Trump repeated his charge that the deal was “negotiated by totally incompetent people.”
Trump bristled Thursday when well-known conservative radio host Hugh Hewitt asked him about a variety of overseas issues. He accused Hewitt of asking “gotcha questions” when Hewitt quizzed him on the names of top leaders of Islamist terrorism. Trump angrily stumbled through his retort before landing on braggadocio.
“When you’re asking me about who’s running this, this, this, that’s not, that is not – I will be so good at the military, your head will spin,” he said.
The tense interaction with Hewitt could set up the next GOP debate as a sort of sequel to the first: Hewitt is one of its moderators.
Huckabee plans to meet jailed clerk
WASHINGTON – Former Arkansas Gov. Mike Huckabee is scheduled to visit a Kentucky jail next week to meet with a county clerk imprisoned because she ignored repeated court orders to issue marriage licenses to gay couples.
Huckabee, a Baptist pastor and Republican presidential candidate, plans to host a rally in county clerk Kim Davis’ honor after the private meeting outside the Carter County Detention Center.

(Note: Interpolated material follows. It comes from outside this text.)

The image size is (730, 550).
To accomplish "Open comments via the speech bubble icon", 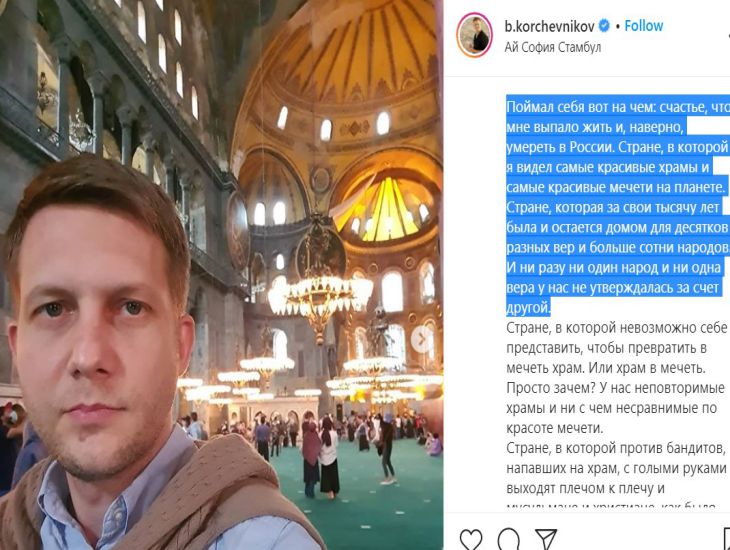I will 508,540.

“Having Kim Davis in federal custody removes all doubt of the criminalization of Christianity in our country,” Huckabee said in a statement issued Friday. “What a world, where Hillary Clinton isn’t in jail but Kim Davis is.”
Davis’ jailing offers the many Republican presidential candidates an opportunity to appeal to the GOP’s evangelical Christian wing, which opposes same-sex marriage and casts Davis’ imprisonment as an issue of religious freedom.